Similarly, H₂S-releasing compounds exert anti-inflammatory and anti-calcific effects on VICs. In ApoE^−/− mice, H₂S attenuates inflammation and calcification within the aortic valve. Mechanistically, H₂S suppresses the nuclear translocation of NF-κB and the subsequent expression of pro-inflammatory cytokines, including IL-1β and TNF-α. Under pro-calcific conditions, NF-κB mediates the activation and nuclear translocation of the osteogenic transcription factor RUNX2, suggesting a mechanistic link between inflammation and calcification, orchestrated through the transcriptional regulation by NF-κB and Runx2 (Fig. 6) (Éva Sikura et al., 2021).

In patients with calcific aortic valve disease, aortic valve tissues exhibit reduced levels of bioavailable H₂S alongside elevated pro-inflammatory cytokines, interleukin-1β (IL-1β) and TNF-α, when compared to healthy controls.
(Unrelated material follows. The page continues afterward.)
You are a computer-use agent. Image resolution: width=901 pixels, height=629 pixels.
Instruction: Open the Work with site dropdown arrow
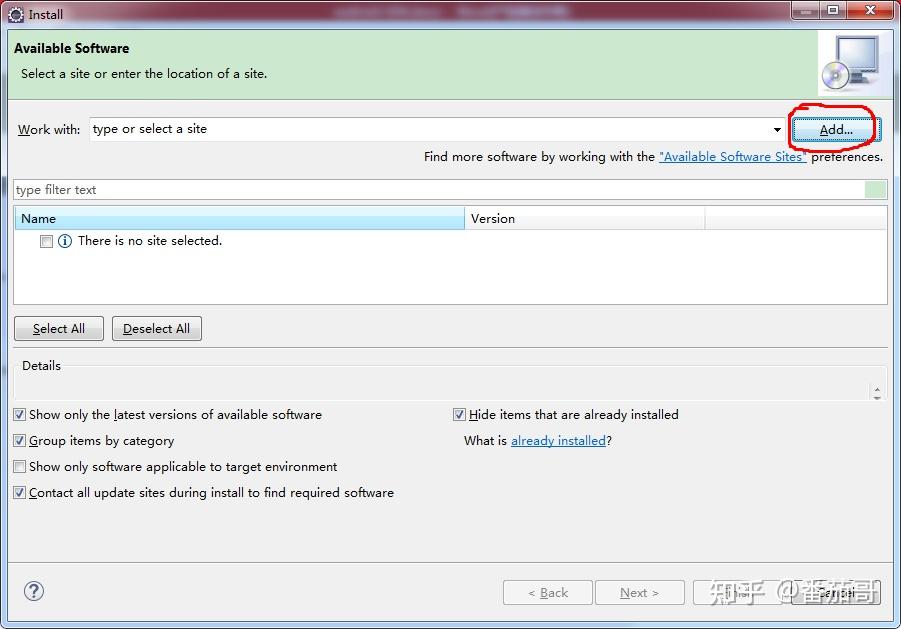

Mitochondrial enzymes implicated in H₂S catabolism, including sulfide quinone oxidoreductase (SQR), persulfide dioxygenase, sulfite oxidase (SO), and thiosulfate sulfurtransferase, are upregulated in calcified aortic valves and in VICs exposed to high phosphate, indicating accelerated H₂S degradation. Treatment with AP39, a mitochondria-targeted H₂S donor, mitigates osteoblastic transformation and pro-inflammatory cytokine expression in VICs, highlighting the protective role of H₂S (Fig. 6) (Combi et al., 2023).
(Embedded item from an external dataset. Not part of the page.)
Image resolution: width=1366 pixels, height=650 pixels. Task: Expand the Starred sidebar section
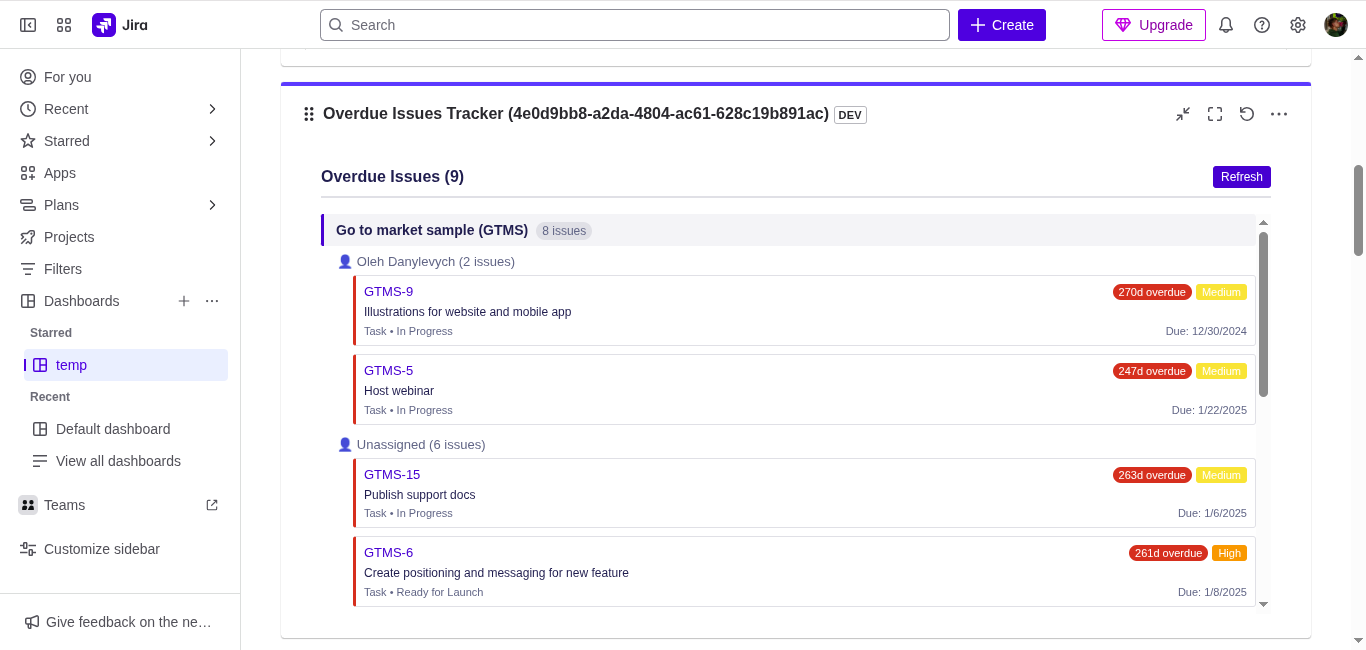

Despite the growing research on the effect of H₂S donors as potential therapeutics in animal models, data on their human application are scarce. ATB-346 is a hydrogen sulfide–releasing anti-inflammatory and analgesic drug developed to reduce gastrointestinal (GI) toxicity while maintaining cyclooxygenase (COX) inhibition. In a 2-week, double-blind phase 2B study of 244 healthy volunteers, ATB-346 (250 mg once daily) was compared with naproxen (550 mg twice daily). Both drugs produced equivalent and marked suppression of COX activity (>94%). However, GI outcomes differed substantially: 42% of naproxen-treated subjects developed at least one endoscopically detected ulcer, compared with only 3% of those receiving ATB-346. Naproxen was also associated with a higher number and larger size of ulcers, as well as more frequent GI symptoms, including dyspepsia, abdominal pain, reflux, and nausea. Plasma H₂S levels were significantly higher in the ATB-346 group. Overall, the study demonstrates that ATB-346 provides comparable COX inhibition to naproxen with markedly reduced GI toxicity (Wallace et al., 2020). Further research is needed to evaluate the therapeutic potential and “off-label” effects of H₂S donors as potential therapeutics in human studies.
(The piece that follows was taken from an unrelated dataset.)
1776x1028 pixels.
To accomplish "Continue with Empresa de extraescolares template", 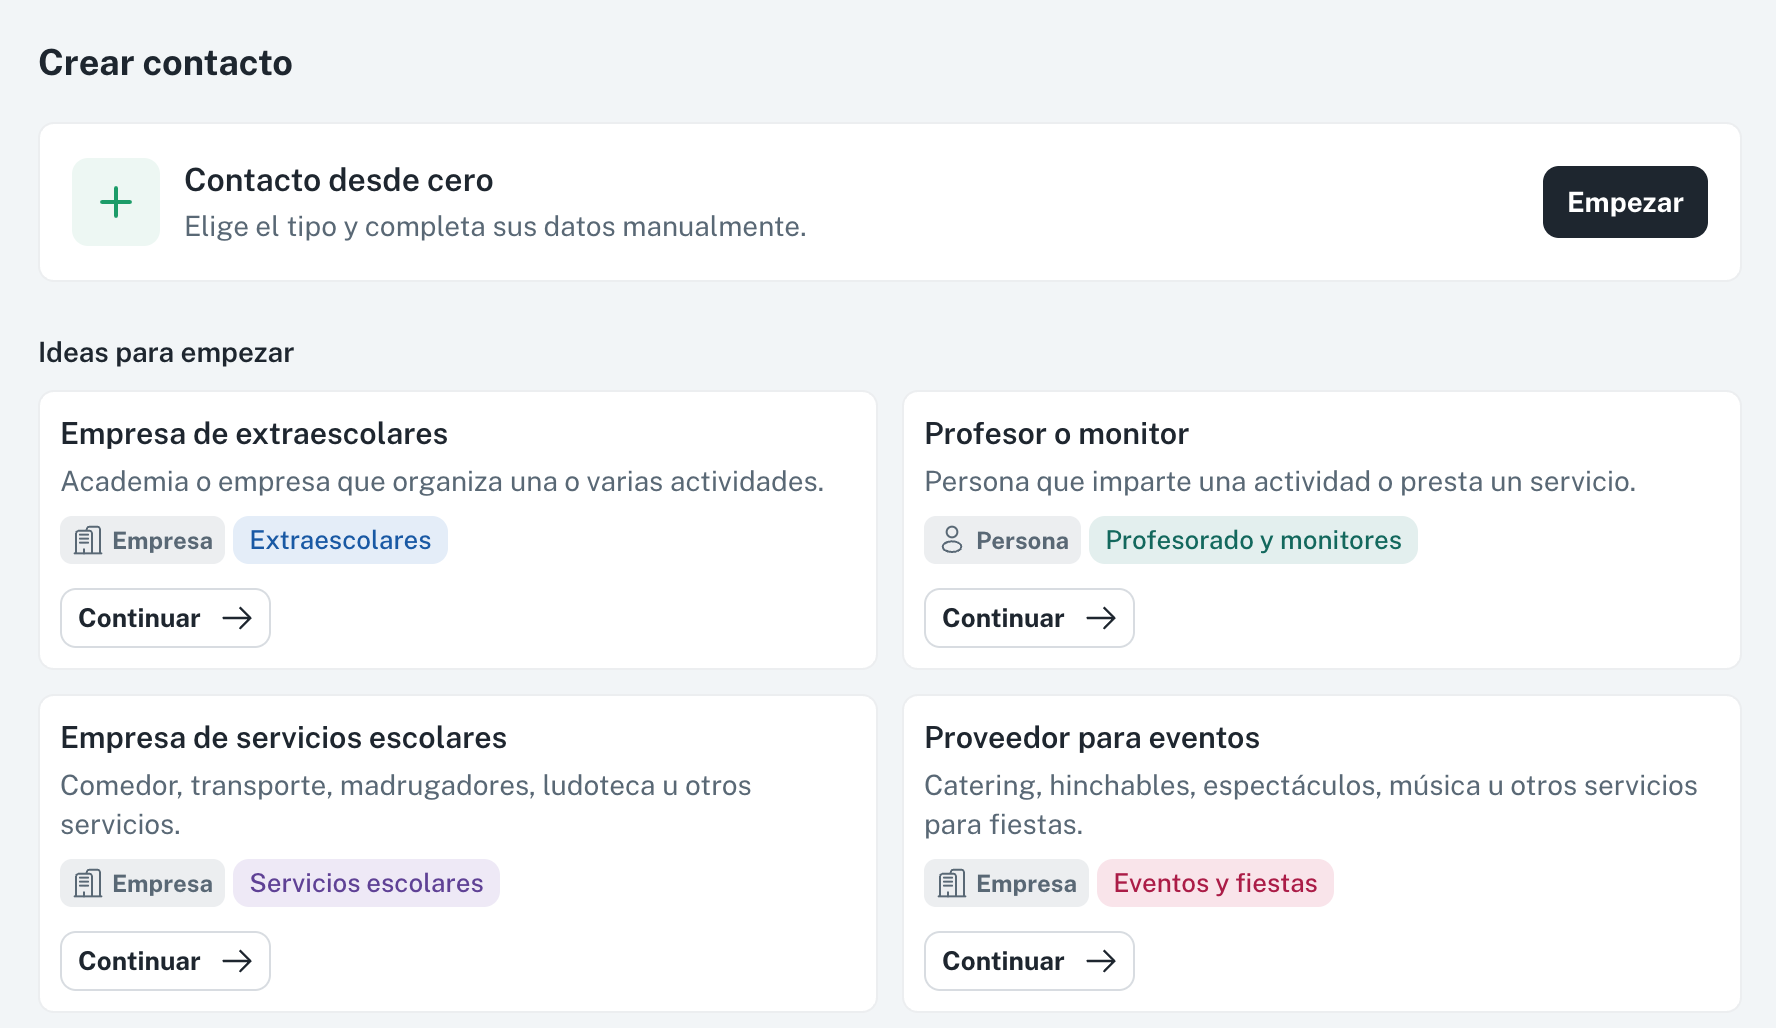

The discovery of new pathophysiological phenomena in atherosclerosis is crucial for addressing the persistent burden of cardiovascular disease. These therapeutic applications ideally should target underlying mechanisms of vascular diseases such as heme/Hb metabolism, oxidative stress, inflammation, and lipid oxidation to prevent plaque formation and progression. These new approaches may improve patient outcomes and complement existing therapies, contributing to a more comprehensive management of atherosclerosis.